Avon's Financial Future Could Get Ugly - It Needs A Facelift

| About: Avon Products, (AVP)

Summary

Number of 2016 ending sales representatives dropped 2%.

Provisions for doubtful accounts receivable soared 32% in 2016.

Avon faces an extremely difficult future task of refinancing maturing debt and may need to do a major financial restructuring, in or out of bankruptcy court.

The transitioning of ordering by customers via mobile apps/on-line risks alienating their individual representatives.

Recent financial results killed the stock price of Avon Products, Inc. (NYSE:AVP). In mid-2016, investors were encouraged by the company being able to complete some refinancing by paying off notes due in 2018 with new debt due in 2022. This refinancing, however, was actually not as positive as seems and only kicks a major restructuring of Avon, in or out of bankruptcy court, further down the road. The effective real cost to borrow was much higher than it seems and the company's business model continues to slowly implode.

Fourth Quarter

The fourth-quarter results of revenue declining 2% and a loss of $0.03 per share shocked many investors, especially when it was also disclosed that the number of sales representatives dropped 2% and that a new major problem developed - accounts receivable. Avon increased their charge off of accounts receivable 32%.

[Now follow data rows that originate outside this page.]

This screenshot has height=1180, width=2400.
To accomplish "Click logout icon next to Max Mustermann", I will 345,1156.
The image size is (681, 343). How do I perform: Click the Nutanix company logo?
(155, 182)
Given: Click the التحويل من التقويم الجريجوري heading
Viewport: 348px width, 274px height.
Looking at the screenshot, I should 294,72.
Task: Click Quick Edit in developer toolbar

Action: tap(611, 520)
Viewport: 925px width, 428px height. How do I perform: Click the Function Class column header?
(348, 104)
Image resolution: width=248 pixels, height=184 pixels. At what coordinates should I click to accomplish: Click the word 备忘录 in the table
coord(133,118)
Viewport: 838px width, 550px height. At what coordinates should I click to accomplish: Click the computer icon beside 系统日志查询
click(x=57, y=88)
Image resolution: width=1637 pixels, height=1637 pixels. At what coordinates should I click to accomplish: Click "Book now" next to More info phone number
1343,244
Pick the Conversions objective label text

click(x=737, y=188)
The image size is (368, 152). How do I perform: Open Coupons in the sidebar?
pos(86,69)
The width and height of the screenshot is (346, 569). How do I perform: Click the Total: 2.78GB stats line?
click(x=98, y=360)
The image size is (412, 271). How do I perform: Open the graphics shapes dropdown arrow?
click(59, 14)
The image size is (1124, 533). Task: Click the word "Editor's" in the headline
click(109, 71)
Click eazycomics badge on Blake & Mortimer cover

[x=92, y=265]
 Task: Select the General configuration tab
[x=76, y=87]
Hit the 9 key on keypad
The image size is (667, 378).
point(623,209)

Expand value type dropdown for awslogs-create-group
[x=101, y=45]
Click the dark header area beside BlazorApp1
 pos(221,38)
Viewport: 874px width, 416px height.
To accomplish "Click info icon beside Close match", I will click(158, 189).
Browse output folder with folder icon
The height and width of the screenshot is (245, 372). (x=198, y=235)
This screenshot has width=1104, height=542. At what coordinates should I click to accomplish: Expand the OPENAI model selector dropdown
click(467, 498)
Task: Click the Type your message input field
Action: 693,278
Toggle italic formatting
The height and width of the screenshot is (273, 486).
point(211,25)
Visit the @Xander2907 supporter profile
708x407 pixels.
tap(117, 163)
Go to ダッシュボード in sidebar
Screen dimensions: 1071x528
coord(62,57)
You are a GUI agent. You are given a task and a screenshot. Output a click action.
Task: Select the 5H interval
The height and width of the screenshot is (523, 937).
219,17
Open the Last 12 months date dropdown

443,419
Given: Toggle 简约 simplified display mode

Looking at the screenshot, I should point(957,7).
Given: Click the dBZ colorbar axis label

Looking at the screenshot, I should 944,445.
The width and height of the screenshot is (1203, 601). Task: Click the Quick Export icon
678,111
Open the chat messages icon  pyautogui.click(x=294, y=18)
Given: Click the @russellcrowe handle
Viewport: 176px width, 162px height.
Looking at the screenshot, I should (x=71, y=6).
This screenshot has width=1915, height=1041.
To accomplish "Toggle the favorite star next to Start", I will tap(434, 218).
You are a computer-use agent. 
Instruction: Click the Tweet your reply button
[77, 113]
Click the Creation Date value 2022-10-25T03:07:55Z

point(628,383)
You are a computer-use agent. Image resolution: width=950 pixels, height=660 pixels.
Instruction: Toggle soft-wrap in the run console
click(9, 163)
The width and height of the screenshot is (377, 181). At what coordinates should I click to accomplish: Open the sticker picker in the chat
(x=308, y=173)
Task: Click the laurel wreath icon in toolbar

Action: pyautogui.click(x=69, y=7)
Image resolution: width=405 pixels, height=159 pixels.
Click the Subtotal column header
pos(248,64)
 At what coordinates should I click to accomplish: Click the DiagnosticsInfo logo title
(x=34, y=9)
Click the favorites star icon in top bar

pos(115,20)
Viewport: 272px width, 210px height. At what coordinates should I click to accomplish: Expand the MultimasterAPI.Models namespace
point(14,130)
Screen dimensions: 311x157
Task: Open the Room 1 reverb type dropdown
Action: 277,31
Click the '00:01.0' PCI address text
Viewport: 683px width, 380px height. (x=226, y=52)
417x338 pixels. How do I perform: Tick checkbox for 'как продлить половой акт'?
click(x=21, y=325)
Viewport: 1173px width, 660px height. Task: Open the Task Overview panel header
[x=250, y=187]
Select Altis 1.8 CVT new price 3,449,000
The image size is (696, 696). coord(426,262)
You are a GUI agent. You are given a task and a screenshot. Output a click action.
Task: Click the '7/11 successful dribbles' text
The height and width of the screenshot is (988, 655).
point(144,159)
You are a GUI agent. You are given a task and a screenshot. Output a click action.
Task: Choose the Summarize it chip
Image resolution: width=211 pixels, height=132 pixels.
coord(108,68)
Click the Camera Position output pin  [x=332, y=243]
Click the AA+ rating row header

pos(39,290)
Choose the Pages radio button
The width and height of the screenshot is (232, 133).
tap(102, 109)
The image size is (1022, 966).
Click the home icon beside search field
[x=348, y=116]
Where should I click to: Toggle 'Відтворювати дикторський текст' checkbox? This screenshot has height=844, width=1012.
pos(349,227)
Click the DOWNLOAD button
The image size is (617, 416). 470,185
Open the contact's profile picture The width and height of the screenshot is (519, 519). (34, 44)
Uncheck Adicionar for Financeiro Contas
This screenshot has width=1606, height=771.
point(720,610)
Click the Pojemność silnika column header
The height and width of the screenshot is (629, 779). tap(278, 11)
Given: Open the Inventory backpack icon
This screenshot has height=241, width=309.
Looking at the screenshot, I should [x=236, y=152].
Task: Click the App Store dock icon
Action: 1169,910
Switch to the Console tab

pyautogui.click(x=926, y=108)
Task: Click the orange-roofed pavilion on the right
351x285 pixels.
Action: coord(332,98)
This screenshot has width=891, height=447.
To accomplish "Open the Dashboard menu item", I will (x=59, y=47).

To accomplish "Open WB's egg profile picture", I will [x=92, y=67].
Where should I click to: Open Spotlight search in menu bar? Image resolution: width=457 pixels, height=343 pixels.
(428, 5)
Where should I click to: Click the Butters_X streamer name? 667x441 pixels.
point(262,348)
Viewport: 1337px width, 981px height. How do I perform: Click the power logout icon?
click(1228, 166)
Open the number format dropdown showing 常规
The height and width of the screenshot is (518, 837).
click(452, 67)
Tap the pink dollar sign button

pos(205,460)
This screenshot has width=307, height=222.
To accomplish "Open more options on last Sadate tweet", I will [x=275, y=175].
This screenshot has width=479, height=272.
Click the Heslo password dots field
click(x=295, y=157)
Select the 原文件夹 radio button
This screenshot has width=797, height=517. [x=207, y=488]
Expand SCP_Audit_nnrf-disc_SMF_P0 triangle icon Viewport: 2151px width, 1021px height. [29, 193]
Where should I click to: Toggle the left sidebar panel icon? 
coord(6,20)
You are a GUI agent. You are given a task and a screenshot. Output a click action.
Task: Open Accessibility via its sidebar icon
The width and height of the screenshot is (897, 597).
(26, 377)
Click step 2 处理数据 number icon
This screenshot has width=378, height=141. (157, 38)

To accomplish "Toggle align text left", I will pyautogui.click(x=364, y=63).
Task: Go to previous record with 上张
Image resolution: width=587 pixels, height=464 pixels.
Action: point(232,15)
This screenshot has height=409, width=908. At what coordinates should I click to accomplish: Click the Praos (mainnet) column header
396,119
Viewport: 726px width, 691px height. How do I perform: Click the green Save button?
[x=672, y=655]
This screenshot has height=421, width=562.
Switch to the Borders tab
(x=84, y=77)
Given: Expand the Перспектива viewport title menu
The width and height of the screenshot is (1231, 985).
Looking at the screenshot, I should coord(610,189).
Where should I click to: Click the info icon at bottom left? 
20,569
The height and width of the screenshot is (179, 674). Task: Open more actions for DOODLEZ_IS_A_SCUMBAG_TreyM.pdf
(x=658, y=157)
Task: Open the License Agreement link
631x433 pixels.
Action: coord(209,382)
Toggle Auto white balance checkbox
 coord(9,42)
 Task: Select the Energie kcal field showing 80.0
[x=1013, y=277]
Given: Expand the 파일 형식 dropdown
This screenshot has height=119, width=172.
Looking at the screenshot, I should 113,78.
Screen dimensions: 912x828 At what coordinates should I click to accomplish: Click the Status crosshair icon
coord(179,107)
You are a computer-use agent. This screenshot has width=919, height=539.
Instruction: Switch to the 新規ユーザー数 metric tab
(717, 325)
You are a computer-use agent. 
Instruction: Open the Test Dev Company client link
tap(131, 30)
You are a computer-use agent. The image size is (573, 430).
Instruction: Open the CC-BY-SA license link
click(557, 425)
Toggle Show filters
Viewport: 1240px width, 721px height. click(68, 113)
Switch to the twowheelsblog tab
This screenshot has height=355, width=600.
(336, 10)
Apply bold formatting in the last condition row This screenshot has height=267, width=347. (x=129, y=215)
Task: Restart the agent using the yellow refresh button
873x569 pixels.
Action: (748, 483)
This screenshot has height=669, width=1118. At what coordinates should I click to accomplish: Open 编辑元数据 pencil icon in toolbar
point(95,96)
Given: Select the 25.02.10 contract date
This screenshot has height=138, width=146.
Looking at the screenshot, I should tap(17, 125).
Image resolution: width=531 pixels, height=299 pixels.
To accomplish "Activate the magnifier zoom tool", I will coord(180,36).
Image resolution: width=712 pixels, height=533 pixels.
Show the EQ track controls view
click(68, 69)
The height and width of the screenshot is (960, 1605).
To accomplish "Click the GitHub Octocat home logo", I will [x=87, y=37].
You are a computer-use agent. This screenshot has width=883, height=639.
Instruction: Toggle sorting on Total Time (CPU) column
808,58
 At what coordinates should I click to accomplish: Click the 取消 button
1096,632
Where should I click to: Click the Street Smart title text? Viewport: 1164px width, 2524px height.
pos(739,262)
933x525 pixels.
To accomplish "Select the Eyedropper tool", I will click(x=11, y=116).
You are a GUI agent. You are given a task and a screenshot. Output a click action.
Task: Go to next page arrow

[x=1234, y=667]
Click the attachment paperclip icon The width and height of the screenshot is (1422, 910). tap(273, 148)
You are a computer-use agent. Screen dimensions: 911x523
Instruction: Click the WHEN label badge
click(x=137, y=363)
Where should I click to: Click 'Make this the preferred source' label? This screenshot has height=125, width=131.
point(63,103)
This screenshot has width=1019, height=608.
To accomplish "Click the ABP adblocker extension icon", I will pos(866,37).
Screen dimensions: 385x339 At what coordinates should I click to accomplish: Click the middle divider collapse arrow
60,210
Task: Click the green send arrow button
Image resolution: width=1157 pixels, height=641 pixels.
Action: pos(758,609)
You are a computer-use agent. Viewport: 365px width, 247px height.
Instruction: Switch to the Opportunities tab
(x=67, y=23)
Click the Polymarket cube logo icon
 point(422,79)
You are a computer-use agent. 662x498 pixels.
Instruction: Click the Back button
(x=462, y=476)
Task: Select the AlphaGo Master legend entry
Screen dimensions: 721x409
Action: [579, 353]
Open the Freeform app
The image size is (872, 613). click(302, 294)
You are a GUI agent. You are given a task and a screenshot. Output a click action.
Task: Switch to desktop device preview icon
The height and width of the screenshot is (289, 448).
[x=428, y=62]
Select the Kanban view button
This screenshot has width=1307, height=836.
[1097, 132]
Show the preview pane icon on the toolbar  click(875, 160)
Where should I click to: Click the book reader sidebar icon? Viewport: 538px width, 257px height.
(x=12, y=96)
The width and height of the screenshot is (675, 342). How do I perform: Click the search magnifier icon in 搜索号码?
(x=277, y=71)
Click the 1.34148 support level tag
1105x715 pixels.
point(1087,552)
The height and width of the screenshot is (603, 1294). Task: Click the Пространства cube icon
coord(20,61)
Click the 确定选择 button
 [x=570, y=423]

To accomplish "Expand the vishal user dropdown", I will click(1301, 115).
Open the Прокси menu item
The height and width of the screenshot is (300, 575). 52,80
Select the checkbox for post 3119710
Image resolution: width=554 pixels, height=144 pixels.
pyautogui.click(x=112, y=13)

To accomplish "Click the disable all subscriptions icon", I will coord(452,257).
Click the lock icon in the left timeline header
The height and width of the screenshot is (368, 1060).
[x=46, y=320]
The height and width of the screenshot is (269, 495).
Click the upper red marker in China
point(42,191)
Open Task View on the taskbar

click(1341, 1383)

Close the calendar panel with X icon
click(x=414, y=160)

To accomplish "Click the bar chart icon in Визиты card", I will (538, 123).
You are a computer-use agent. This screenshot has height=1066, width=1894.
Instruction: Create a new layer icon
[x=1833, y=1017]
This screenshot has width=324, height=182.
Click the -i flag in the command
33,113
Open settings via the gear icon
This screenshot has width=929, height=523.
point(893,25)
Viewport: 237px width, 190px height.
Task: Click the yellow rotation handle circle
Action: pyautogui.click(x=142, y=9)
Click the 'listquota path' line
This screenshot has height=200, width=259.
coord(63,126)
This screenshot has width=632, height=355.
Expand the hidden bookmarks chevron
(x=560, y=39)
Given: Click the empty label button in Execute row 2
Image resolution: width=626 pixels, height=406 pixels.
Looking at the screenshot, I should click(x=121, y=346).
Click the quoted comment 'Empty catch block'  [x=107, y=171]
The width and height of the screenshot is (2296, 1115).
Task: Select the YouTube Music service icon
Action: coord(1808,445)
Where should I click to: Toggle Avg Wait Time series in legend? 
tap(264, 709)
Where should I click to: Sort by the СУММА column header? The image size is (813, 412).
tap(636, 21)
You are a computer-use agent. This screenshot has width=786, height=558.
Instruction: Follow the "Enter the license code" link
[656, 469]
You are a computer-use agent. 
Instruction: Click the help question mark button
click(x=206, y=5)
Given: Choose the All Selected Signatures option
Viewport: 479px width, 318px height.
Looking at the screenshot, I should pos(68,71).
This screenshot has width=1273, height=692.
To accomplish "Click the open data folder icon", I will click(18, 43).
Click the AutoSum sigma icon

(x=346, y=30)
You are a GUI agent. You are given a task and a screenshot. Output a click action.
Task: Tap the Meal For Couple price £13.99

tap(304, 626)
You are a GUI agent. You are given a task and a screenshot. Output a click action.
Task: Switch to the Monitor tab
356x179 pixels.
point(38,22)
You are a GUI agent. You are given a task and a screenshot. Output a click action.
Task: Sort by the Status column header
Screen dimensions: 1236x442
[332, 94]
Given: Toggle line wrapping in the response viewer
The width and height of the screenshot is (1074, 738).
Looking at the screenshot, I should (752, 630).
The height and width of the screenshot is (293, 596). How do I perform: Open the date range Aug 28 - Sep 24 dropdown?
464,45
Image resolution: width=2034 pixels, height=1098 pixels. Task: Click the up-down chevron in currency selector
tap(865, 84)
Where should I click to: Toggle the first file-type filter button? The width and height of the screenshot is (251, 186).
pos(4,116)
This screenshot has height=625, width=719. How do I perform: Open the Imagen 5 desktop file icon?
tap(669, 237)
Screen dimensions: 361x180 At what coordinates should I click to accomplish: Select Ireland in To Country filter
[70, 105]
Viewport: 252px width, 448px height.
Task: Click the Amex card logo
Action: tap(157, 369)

Accounts Receivable - A New Problem

The provision for doubtful accounts soared 32% in 2016 to $190.5 million from $144.1 million the prior year. The total net accounts receivable also rose to $458.9 million from $443.0 million, which raises a yellow flag since net sales dropped 8%. The accounts receivable turnover was 12.2x in 2016 and 13.7x in 2015. In an attempt to grow their sales force in South America, especially Brazil, Avon lowered their credit standards. Was this just a bad management decision or could it have been an attempt to pop reported sales figures on a short-term basis prior to refinancing last summer?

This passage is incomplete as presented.